→ **Stated task**
Could you write out the items below, from the line with "You are a GUI" up to and including the line with "[x=620, y=550]", leaving the pictures out of your answer?

→ **Provided records**
----------------

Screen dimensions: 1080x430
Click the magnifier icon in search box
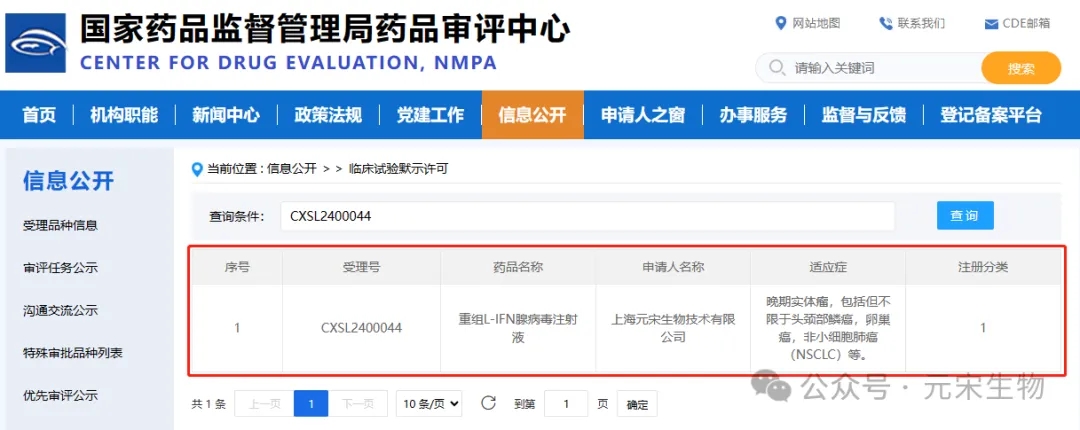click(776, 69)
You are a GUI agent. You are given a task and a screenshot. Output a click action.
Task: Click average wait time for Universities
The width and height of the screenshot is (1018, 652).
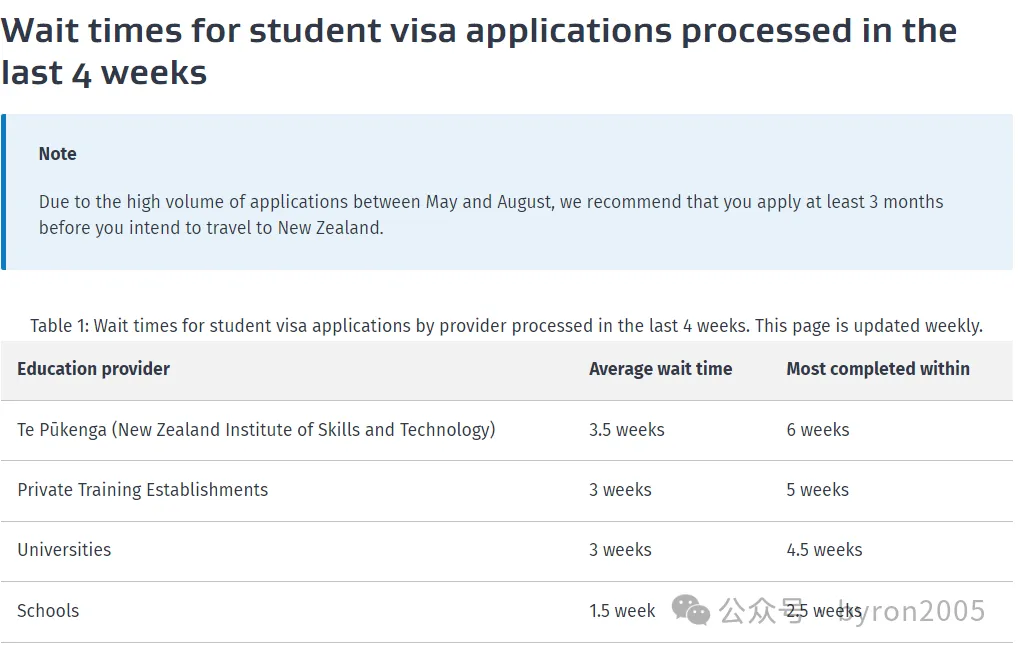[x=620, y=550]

----------------

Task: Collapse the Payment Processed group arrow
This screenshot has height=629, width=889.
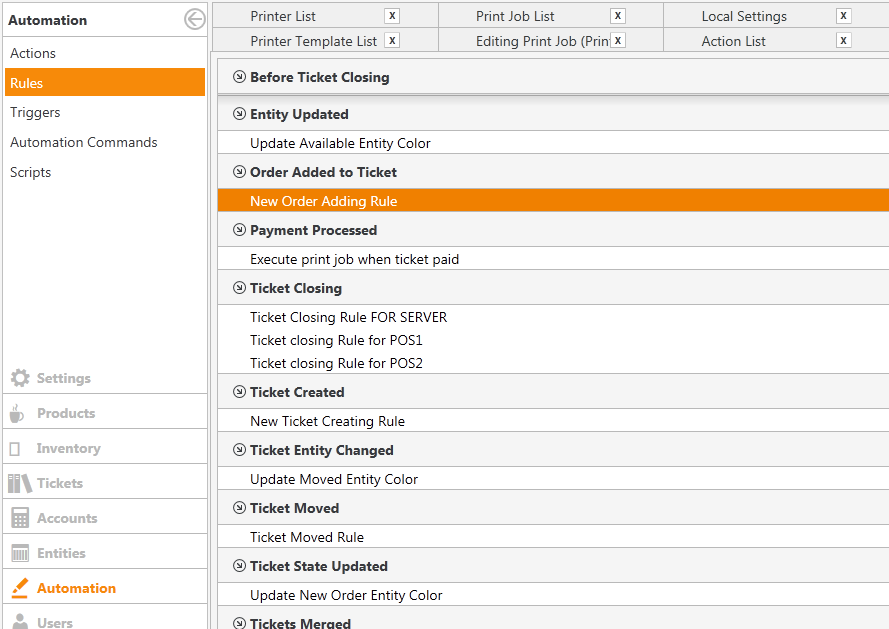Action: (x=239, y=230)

----------------

→ **Worked solution**
You are a GUI agent. You are given a task and a screenshot. Output a click action.
Task: Click average wait time for Universities
The width and height of the screenshot is (1018, 652).
[x=620, y=550]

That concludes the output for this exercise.